> **EXERCISE DIRECTIONS**
Can you give the data again from its first line through the line containing "pyautogui.click(x=1407, y=245)", replacing "red button" with "green button" and leaving everything else unchanged?

────────

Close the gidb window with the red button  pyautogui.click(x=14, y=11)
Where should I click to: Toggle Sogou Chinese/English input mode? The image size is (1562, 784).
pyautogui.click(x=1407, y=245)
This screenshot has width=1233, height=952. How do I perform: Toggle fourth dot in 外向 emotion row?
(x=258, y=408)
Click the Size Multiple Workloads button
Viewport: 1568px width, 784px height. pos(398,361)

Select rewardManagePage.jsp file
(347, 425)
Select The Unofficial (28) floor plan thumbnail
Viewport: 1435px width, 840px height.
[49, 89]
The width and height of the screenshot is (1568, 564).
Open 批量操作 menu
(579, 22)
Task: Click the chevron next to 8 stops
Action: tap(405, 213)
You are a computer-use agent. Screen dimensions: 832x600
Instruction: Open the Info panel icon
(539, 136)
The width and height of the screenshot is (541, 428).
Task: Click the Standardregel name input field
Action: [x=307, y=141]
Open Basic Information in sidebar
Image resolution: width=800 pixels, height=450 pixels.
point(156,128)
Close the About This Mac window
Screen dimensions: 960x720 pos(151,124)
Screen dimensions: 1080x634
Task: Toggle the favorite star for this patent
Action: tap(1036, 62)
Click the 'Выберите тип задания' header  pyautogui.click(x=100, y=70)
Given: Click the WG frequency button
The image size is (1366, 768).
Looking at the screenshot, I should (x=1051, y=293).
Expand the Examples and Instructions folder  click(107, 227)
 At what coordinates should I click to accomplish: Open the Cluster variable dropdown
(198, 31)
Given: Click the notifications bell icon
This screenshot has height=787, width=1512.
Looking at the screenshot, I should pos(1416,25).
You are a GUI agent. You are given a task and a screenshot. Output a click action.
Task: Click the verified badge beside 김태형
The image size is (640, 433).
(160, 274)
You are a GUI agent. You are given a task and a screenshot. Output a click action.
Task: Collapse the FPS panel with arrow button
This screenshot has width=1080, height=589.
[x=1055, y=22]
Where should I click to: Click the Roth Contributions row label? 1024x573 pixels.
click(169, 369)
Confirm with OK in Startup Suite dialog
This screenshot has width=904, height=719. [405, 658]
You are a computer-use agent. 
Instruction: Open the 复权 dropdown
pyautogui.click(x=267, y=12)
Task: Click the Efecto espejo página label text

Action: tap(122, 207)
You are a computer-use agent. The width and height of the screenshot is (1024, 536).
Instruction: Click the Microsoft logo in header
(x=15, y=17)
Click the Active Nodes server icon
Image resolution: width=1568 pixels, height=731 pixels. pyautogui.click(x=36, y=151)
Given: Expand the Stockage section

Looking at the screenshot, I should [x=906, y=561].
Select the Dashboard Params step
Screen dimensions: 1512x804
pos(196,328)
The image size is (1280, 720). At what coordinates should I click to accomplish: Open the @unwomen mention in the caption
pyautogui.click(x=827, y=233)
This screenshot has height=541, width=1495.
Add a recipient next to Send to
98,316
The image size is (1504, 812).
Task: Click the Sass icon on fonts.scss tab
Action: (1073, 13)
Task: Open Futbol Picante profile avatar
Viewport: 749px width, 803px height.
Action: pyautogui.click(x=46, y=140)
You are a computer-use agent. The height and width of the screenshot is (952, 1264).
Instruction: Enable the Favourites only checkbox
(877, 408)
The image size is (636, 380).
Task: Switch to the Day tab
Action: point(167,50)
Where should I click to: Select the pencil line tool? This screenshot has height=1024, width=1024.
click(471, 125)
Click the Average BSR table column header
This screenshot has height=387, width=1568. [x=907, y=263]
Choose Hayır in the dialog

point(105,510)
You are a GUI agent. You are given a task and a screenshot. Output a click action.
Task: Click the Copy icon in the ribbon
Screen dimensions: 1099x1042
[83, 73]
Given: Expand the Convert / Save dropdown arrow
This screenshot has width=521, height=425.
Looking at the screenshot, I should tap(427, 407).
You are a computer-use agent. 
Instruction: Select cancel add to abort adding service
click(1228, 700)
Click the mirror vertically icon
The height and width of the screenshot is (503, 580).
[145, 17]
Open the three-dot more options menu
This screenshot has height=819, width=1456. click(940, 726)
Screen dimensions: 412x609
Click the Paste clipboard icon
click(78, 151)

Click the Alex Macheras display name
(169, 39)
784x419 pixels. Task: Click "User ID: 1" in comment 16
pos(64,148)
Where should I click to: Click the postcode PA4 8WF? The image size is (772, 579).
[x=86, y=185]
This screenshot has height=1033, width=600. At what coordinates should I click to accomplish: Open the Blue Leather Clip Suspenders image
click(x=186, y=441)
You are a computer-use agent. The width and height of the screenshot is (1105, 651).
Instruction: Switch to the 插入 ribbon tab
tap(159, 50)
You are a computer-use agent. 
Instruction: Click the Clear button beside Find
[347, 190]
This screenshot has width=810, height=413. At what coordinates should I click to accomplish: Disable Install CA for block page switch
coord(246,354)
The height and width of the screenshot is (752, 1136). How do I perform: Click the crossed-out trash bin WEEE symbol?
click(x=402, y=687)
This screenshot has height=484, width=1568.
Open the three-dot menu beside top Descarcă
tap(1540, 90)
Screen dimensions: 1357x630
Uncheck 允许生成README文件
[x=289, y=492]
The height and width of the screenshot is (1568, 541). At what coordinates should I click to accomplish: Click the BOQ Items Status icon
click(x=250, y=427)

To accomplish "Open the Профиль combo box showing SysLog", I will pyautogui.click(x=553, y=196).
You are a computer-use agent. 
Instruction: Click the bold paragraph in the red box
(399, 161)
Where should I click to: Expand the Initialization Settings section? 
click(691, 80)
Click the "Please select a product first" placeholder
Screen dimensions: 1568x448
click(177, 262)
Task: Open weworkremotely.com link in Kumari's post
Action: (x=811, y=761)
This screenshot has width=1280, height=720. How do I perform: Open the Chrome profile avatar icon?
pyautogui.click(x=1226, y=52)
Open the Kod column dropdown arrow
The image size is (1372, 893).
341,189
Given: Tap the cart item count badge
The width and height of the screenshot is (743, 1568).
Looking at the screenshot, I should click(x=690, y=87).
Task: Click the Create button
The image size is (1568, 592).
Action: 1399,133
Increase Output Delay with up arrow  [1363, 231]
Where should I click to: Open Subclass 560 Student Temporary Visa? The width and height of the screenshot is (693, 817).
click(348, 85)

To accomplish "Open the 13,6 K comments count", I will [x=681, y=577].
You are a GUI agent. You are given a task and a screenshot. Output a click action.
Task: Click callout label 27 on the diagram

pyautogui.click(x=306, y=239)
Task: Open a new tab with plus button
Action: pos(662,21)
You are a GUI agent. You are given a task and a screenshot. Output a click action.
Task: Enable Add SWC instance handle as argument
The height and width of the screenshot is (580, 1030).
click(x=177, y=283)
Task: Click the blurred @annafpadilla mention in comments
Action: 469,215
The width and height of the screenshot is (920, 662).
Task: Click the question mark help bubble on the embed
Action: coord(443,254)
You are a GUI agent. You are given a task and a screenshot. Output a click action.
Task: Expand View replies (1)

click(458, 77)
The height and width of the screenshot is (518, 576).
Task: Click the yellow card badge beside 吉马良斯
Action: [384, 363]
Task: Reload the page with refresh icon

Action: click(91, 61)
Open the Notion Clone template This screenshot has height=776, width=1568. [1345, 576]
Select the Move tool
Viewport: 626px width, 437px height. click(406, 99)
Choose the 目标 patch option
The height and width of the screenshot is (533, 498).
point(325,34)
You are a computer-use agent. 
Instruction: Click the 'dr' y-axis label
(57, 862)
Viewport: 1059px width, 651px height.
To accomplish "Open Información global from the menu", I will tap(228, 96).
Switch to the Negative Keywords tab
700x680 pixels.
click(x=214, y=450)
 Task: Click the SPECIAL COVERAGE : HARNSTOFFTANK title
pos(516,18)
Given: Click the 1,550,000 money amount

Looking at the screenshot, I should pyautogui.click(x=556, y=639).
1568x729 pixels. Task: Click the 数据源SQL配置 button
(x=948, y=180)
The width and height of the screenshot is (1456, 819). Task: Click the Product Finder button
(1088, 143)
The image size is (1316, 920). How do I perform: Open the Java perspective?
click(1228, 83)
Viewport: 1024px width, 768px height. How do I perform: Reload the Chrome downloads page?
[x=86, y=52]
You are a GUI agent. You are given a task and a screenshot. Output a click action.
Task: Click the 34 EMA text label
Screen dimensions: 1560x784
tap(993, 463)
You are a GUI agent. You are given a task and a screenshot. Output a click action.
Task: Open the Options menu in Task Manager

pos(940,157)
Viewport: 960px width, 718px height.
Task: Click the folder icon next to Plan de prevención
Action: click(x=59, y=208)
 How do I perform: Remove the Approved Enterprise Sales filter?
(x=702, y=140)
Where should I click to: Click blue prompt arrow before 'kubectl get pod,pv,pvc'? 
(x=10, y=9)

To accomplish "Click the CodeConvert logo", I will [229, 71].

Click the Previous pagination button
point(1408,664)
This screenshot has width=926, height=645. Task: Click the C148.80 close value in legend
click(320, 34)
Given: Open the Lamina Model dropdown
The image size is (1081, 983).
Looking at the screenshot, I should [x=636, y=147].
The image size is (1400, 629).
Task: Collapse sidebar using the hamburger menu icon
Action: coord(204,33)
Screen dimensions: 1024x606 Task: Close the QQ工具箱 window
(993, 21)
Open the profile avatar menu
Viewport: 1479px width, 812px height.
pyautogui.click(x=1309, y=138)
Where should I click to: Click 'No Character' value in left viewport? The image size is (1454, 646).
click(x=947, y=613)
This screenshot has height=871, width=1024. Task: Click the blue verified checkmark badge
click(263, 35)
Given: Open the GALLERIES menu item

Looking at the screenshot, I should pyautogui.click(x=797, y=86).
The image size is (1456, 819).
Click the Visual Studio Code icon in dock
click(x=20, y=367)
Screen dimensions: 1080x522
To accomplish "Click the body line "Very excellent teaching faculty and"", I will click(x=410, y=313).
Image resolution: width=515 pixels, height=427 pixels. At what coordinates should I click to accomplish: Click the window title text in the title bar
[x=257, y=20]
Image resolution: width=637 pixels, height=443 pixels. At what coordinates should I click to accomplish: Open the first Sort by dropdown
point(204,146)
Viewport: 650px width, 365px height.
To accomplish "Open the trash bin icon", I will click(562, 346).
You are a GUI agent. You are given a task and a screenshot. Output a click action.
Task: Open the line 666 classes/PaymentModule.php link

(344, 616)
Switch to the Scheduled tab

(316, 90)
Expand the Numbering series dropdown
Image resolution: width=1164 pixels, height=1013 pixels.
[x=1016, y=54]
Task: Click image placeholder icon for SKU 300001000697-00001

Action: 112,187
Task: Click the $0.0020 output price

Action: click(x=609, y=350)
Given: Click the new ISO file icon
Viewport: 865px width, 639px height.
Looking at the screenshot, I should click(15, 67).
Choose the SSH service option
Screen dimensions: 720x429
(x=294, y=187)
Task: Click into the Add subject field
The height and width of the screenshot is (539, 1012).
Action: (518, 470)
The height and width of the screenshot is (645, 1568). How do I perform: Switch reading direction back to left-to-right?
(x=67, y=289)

────────

> **SOLVED EXERCISE**
Close the gidb window with the green button  pyautogui.click(x=14, y=11)
Where should I click to: Toggle Sogou Chinese/English input mode? The image size is (1562, 784).
pyautogui.click(x=1407, y=245)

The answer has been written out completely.